Quanta resistenza hai?

Si fa un gran parlare di cambiamento, eppure, c’è un dettaglio che spesso sfugge: il cambiamento può assumere tante forme e ogni forma implica un qualche livello di difficoltà. C’è il cambiamento più sottile, quasi impercettibile, che accade in ogni singolo momento; quello più drammatico che quando avviene mette tutto sottosopra in una frazione di secondo; e quel cambiamento che, sebbene di grande impatto, è più graduale. Alcuni cambiamenti possiamo controllarli, altri no. Alcuni si rivelano immediatamente permanenti, altri sembrano più malleabili e quindi più navigabili.

In questo contesto di infinite variabili, c’è qualcosa che dipende solo da noi. La prospettiva.

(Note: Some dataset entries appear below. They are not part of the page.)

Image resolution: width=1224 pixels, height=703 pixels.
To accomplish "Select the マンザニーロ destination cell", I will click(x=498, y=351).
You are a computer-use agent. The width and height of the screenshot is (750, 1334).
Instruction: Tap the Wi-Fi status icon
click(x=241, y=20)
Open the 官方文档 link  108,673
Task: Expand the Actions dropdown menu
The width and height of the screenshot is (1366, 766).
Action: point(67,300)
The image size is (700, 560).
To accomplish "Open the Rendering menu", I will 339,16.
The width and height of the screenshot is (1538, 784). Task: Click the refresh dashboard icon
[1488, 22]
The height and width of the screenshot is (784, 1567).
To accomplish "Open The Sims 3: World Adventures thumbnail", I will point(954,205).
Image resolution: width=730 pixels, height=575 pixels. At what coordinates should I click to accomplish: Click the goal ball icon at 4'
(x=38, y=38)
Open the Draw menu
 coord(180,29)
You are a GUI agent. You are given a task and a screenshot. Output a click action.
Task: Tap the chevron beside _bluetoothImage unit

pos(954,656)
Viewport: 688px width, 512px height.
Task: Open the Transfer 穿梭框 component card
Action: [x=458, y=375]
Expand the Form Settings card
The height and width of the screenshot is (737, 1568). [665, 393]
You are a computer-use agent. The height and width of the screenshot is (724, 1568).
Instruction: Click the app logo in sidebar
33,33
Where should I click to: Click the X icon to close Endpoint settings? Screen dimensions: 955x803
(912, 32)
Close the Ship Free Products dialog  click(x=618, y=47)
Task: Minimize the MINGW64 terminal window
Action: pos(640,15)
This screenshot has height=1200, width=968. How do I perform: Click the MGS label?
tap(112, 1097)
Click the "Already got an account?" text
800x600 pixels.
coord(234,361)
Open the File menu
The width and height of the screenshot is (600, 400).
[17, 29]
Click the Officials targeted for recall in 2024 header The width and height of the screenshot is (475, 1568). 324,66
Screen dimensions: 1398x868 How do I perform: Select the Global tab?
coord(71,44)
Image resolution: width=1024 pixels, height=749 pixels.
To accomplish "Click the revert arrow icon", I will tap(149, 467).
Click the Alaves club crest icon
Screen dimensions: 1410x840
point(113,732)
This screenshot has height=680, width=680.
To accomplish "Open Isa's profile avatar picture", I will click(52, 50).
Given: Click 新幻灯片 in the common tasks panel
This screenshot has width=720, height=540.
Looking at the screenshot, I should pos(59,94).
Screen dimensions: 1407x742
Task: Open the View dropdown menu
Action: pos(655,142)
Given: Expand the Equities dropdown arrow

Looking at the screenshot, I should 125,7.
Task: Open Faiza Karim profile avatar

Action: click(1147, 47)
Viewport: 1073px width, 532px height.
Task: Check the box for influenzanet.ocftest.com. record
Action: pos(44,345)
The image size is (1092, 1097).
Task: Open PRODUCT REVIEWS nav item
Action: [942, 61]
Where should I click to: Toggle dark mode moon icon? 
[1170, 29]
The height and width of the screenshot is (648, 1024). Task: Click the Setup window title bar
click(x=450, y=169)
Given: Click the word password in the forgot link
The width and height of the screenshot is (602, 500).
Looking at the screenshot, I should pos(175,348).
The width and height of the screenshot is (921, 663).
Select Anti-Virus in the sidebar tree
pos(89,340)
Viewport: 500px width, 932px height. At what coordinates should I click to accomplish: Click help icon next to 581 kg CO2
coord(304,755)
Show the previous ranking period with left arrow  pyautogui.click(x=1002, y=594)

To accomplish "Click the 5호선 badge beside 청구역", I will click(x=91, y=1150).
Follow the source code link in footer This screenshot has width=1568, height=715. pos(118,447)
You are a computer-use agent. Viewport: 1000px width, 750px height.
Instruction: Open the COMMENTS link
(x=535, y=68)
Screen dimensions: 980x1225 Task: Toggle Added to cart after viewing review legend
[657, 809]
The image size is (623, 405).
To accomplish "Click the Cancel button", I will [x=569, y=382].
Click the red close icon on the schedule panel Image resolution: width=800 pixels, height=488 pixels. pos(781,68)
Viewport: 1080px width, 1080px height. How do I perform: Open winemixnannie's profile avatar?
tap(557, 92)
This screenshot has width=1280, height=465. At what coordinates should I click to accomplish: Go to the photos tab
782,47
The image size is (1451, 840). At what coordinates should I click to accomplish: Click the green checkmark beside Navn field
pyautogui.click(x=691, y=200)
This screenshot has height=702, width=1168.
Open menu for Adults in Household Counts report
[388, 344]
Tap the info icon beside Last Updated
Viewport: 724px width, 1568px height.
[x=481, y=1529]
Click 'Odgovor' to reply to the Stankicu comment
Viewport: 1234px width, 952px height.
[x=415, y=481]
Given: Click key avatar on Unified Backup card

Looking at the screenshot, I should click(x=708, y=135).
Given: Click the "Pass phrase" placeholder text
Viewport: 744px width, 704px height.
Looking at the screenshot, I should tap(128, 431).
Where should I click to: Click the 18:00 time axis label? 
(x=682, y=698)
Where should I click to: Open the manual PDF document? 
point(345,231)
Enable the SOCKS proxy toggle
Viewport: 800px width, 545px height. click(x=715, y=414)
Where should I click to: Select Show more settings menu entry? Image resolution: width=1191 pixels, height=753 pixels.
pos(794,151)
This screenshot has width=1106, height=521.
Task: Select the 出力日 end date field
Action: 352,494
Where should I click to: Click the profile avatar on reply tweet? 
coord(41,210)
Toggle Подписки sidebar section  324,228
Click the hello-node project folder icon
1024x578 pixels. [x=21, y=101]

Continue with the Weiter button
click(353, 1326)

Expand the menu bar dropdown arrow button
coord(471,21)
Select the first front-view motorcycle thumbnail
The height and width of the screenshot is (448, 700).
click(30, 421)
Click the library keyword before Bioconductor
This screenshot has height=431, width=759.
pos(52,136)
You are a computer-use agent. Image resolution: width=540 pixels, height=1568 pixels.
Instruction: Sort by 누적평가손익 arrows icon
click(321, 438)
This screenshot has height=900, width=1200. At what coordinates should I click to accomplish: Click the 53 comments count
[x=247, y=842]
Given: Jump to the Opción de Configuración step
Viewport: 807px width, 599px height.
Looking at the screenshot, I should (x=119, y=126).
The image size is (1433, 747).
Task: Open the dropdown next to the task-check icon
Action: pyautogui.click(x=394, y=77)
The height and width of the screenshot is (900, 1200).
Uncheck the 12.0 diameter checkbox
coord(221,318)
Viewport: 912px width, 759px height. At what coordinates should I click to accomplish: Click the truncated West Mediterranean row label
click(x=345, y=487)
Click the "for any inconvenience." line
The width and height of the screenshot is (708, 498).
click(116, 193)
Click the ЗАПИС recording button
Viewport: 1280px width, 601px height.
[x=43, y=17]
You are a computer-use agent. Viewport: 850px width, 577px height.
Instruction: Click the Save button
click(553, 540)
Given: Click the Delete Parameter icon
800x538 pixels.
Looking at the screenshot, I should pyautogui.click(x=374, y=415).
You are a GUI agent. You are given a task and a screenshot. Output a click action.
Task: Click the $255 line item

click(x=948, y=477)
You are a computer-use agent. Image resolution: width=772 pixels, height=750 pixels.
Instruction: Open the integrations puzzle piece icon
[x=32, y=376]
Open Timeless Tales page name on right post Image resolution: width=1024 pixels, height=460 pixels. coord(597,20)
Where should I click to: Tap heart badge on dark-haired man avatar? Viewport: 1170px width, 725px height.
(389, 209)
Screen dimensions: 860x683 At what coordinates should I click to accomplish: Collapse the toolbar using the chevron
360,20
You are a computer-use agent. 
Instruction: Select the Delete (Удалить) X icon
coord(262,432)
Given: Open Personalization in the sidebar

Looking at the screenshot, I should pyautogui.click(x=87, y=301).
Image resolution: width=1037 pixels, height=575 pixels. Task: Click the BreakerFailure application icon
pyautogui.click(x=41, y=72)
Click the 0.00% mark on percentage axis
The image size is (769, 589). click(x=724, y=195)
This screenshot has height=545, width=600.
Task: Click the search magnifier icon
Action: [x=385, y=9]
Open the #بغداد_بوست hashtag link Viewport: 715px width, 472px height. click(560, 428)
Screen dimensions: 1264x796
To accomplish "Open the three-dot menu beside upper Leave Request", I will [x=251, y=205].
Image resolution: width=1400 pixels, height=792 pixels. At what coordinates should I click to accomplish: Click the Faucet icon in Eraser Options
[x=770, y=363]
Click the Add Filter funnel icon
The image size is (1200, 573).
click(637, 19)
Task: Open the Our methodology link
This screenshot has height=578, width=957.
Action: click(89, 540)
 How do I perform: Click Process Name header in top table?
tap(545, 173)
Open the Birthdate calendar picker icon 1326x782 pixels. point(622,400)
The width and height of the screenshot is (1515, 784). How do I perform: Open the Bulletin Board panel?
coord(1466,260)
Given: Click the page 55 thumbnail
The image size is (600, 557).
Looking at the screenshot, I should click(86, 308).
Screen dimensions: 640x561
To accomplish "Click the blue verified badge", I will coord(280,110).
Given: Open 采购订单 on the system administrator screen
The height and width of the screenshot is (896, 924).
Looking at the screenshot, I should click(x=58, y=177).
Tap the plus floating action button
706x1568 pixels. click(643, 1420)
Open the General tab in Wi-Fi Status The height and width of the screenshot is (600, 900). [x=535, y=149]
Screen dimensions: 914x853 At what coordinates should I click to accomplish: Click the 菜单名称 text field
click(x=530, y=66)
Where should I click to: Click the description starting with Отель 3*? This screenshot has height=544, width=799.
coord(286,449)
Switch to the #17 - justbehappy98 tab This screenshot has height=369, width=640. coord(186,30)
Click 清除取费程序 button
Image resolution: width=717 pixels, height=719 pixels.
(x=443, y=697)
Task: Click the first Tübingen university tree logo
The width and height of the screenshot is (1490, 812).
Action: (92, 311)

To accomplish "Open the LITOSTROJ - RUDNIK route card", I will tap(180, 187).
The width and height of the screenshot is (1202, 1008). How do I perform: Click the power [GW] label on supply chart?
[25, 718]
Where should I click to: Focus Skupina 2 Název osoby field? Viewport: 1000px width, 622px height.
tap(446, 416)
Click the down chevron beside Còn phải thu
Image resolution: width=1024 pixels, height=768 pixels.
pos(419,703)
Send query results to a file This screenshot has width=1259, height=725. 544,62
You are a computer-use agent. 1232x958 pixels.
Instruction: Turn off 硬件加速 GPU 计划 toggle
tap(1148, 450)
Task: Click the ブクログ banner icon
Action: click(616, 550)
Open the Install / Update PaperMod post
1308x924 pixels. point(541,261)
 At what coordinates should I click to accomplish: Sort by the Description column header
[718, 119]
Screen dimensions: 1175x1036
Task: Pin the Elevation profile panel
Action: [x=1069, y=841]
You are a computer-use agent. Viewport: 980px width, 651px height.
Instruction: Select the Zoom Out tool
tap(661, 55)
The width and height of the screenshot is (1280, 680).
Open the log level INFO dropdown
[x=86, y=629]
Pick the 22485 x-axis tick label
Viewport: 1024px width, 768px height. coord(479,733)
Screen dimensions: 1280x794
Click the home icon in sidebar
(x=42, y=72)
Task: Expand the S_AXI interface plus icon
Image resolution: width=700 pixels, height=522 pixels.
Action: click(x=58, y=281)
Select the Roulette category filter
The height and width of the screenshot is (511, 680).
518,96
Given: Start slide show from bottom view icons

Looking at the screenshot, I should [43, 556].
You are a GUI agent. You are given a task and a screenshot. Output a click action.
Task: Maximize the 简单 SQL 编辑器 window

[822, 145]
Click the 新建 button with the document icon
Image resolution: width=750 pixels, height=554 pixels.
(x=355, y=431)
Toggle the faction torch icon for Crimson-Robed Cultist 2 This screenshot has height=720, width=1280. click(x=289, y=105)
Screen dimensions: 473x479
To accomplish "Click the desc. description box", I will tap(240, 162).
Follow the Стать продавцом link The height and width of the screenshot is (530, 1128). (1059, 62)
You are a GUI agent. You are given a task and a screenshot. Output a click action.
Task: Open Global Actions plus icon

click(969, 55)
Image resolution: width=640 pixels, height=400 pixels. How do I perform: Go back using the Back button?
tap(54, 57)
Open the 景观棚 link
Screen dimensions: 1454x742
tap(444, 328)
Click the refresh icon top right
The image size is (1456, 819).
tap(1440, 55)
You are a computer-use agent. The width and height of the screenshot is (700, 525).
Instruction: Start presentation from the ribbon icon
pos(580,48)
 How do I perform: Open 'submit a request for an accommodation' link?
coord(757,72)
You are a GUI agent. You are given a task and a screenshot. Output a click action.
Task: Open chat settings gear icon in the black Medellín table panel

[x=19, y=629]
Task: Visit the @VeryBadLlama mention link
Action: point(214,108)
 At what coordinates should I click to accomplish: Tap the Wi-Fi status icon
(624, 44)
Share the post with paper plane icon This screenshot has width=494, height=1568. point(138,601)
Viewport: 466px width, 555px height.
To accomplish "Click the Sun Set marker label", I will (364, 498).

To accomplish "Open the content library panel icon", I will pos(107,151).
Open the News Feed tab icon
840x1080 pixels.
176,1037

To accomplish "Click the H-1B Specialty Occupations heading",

D’altro canto, guardare il mondo e la situazione da diverse angolazioni ci offre svariate opzioni, ma anche gentilezza verso noi stessi e un rinnovato senso di responsabilità. Tutti elementi che ci daranno la possibilità di valutare e scegliere qual è il modo migliore per rispondere a un dato evento.

Tutto vero e molto bello, ma non possiamo tralasciare un aspetto: siamo condizionati da una cultura che pone estrema enfasi sull’essere vincenti e al contempo spinge alla resistenza, all’essere forti.

Fate un piccolo esercizio, ripensate alle ultime conversazioni in cui avete condiviso una difficoltà: in quanti vi hanno risposto con frasi che in qualche modo andavano in questa direzione? E quante volte l’avete fatto anche voi stessi con gli altri? (Qualche esempio… tieni duro, sii forte, forza…). Questo non significa che in assoluto siamo brutte persone, o abbiamo pessimi amici, semplicemente, mette in luce quanto abbiamo interiorizzato la cultura della resistenza al punto che il nostro linguaggio si è automaticamente appiattito in tal senso. Dimenticando di valorizzare l’unica risorsa davvero utile: la resilienza.

Negli ultimi anni si è fatto un gran parlare di resilienza e di quanto sia utile per riuscire ad abbracciare davvero il cambiamento, ma siamo certi che ne conosciamo davvero tutte le pieghe? Abbiamo imparato davvero ad attingere dalla nostra resilienza o siamo più ancorati alla resistenza?

A ognuno la sua resistenza

La resistenza può assumere molte forme e solo imparando a riconoscerla possiamo attivare la consapevolezza necessaria per affrontarla. Oggi ne vediamo tre.

Resistenza razionale: questo tipo di resistenza è generalmente percepita come basata sui fatti. Il cambiamento non sembra rientrare nella ragione e negli aspetti logici. È il caso tipico di quando affermiamo che non c’è abbastanza tempo, spazio, denaro o altre risorse per adattarci al cambiamento.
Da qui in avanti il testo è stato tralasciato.